§ **Task to complete**
When the string "computer" appears in a line of the records, show the whole line.

[Records drawn from a dataset]
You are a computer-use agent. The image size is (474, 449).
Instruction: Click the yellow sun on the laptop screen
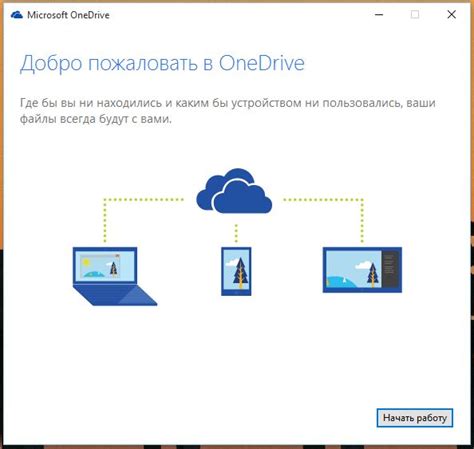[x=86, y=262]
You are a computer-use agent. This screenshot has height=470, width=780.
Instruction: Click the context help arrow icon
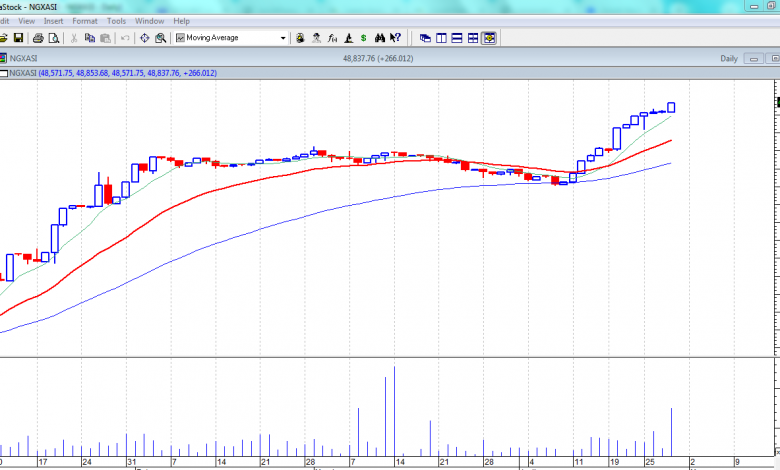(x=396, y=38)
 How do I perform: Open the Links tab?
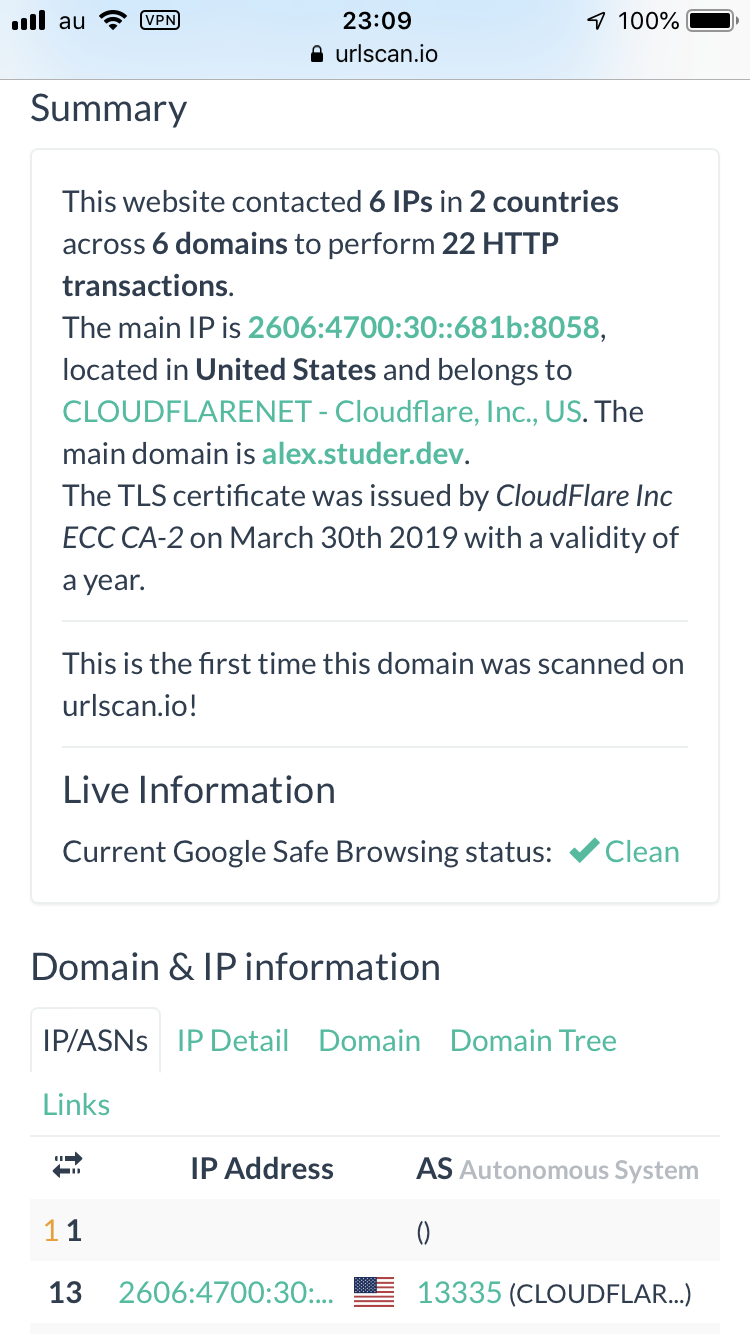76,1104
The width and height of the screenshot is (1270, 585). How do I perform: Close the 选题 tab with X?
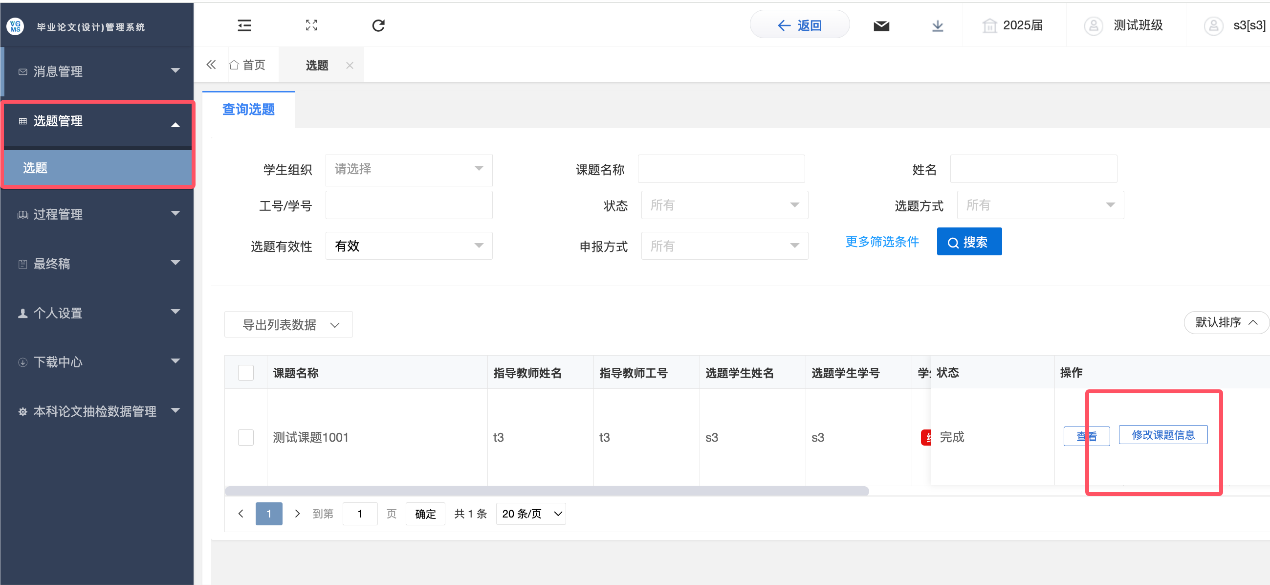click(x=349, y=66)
...
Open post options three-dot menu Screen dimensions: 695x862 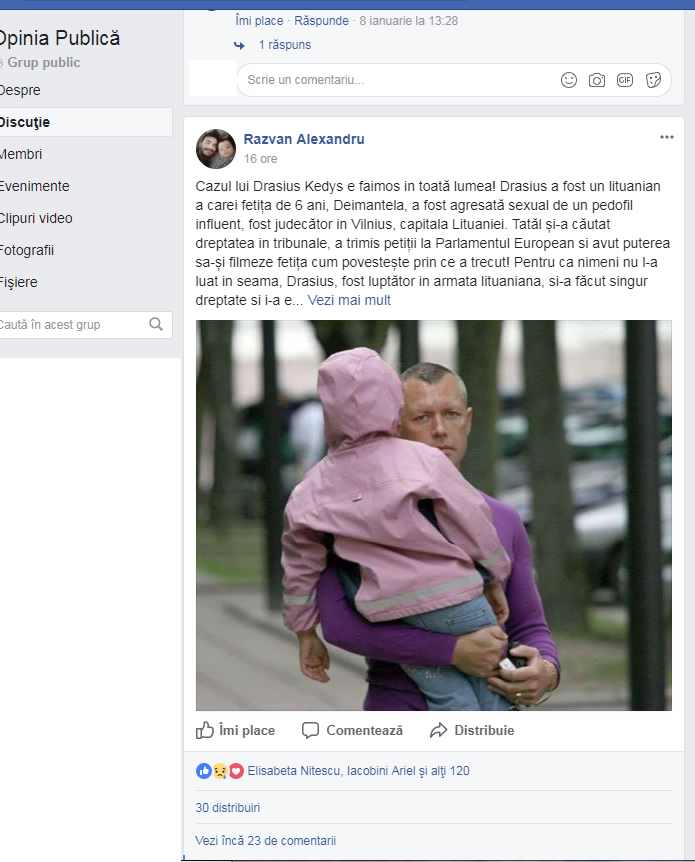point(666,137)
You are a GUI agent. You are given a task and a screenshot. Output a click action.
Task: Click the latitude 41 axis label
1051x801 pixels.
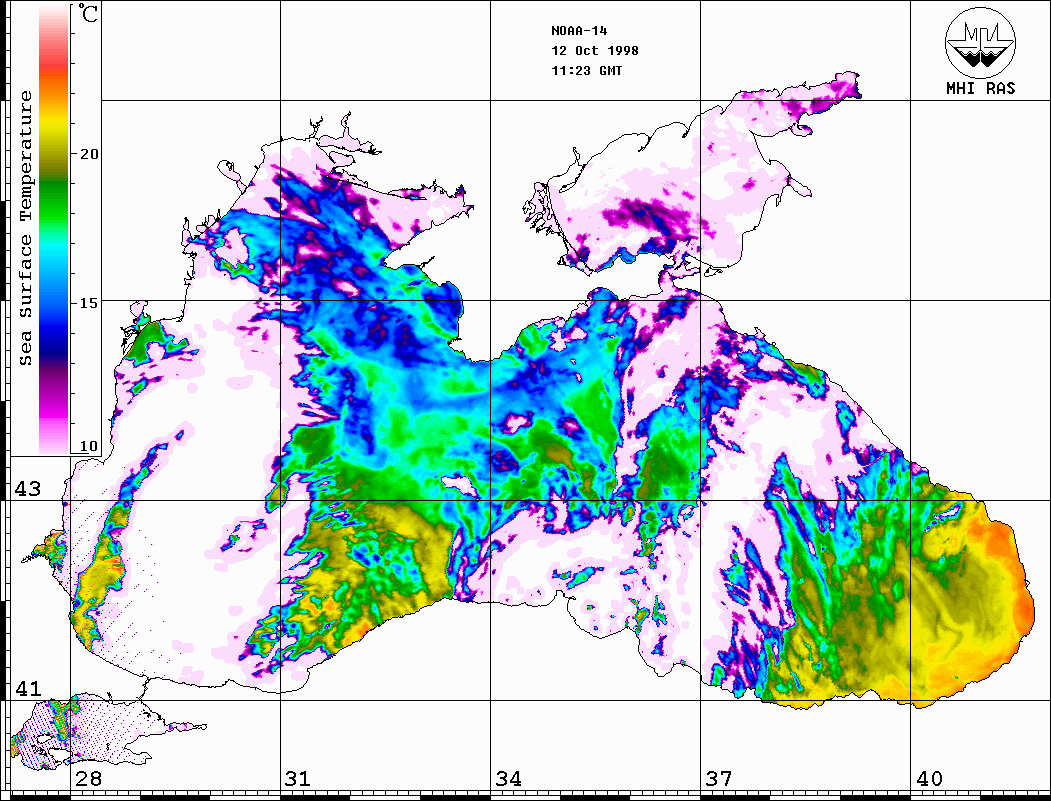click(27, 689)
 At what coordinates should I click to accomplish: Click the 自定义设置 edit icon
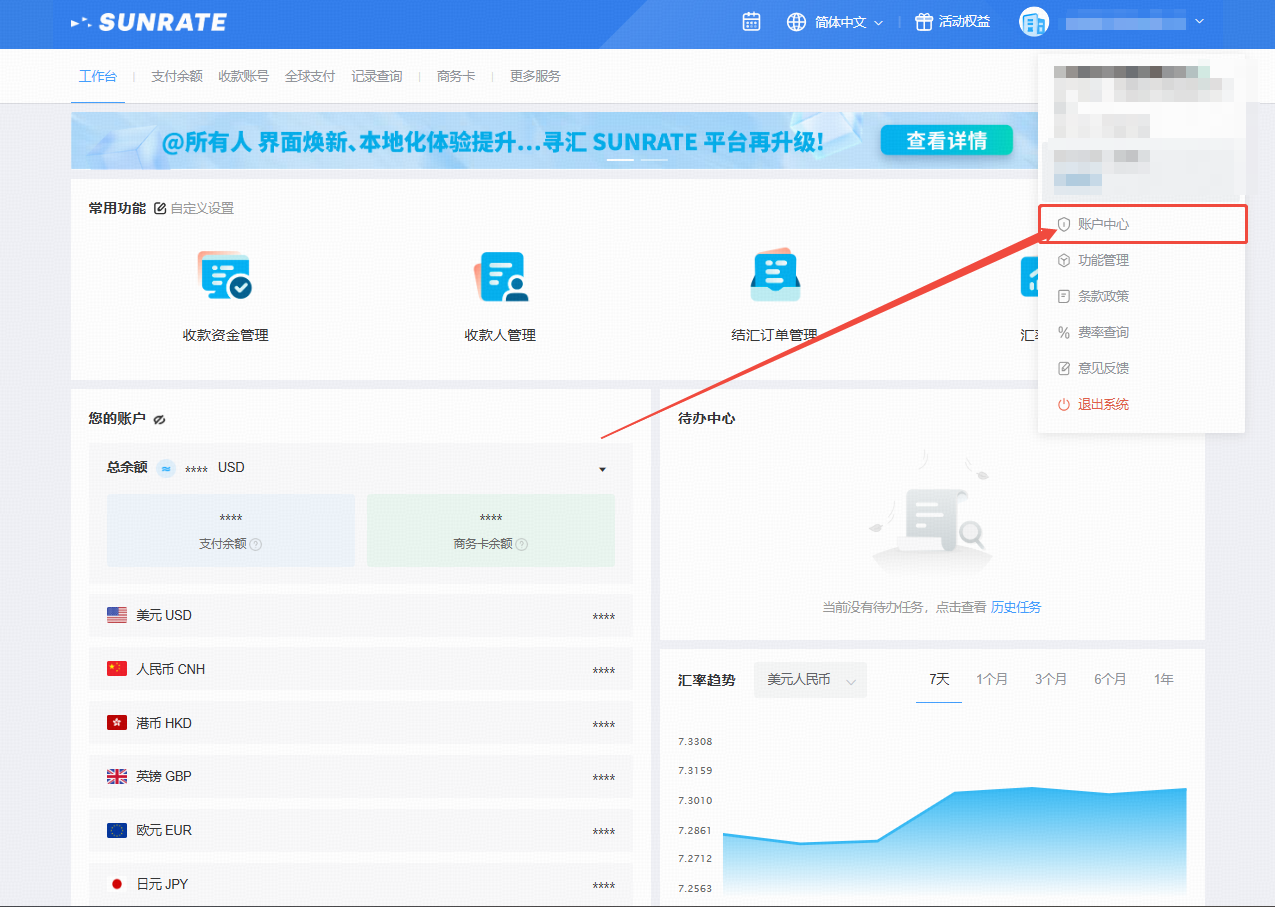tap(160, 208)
* * *
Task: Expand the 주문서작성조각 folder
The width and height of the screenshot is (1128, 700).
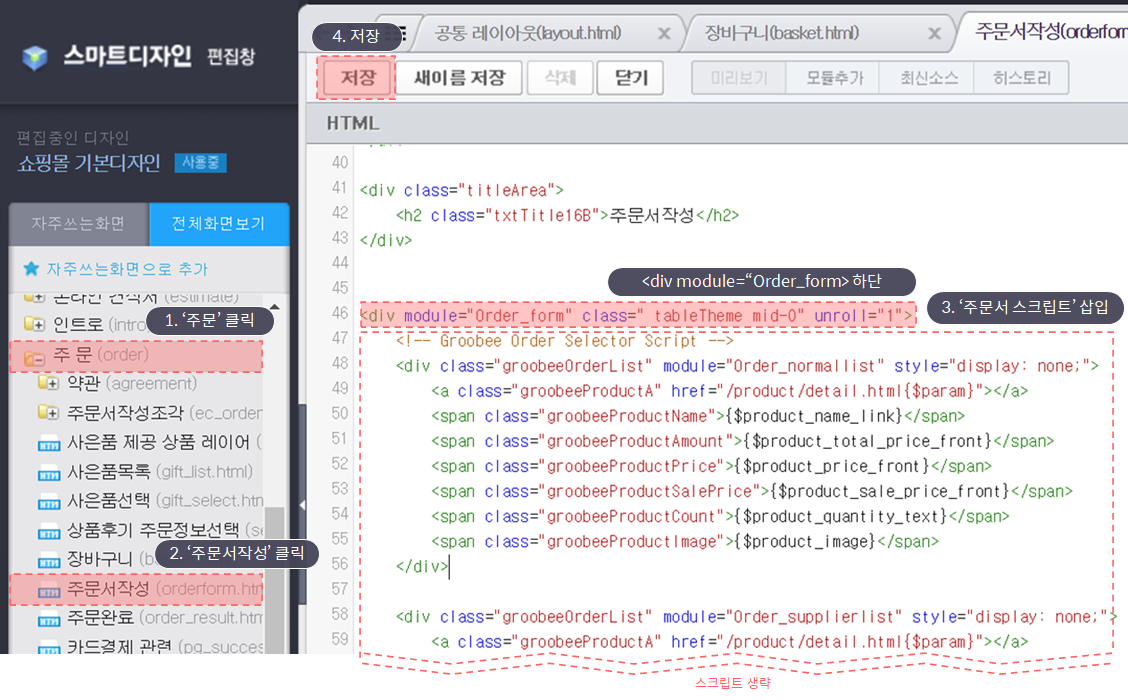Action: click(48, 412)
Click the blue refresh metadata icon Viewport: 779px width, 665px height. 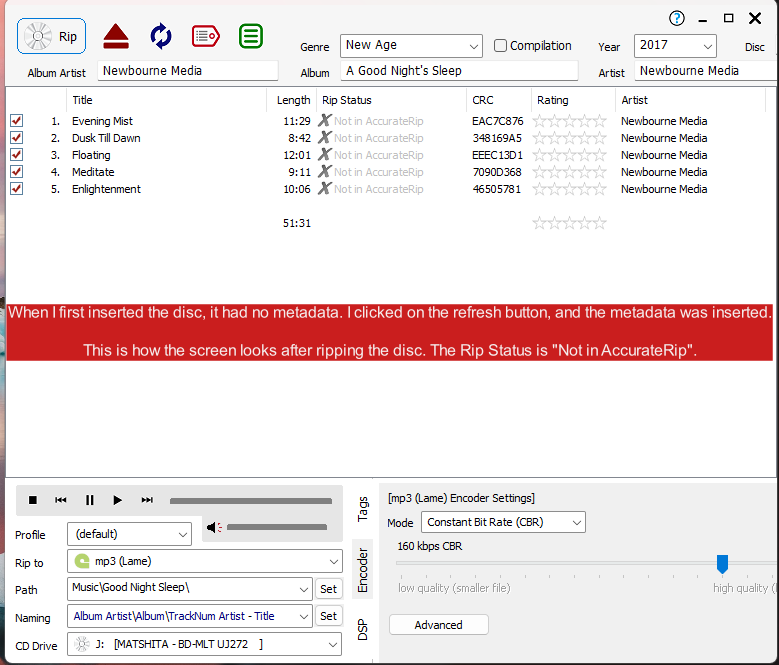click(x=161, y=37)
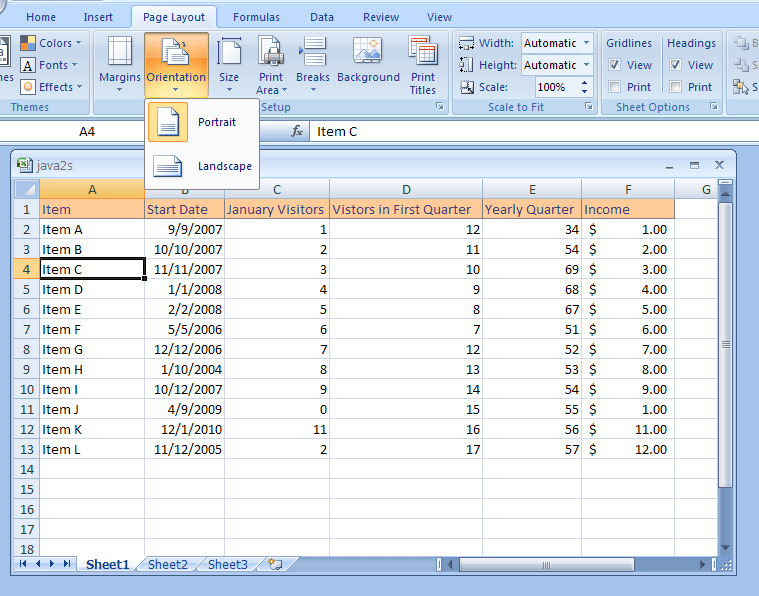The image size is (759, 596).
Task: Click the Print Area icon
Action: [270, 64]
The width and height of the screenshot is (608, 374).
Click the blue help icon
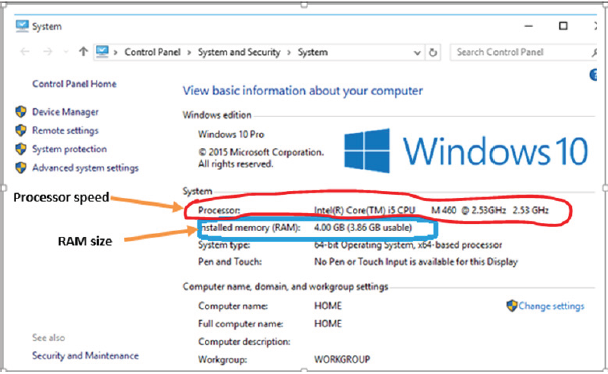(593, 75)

§ **Your solution**
You are a computer-use agent. The image size is (474, 449).
You are a computer-use agent. This screenshot has height=470, width=780.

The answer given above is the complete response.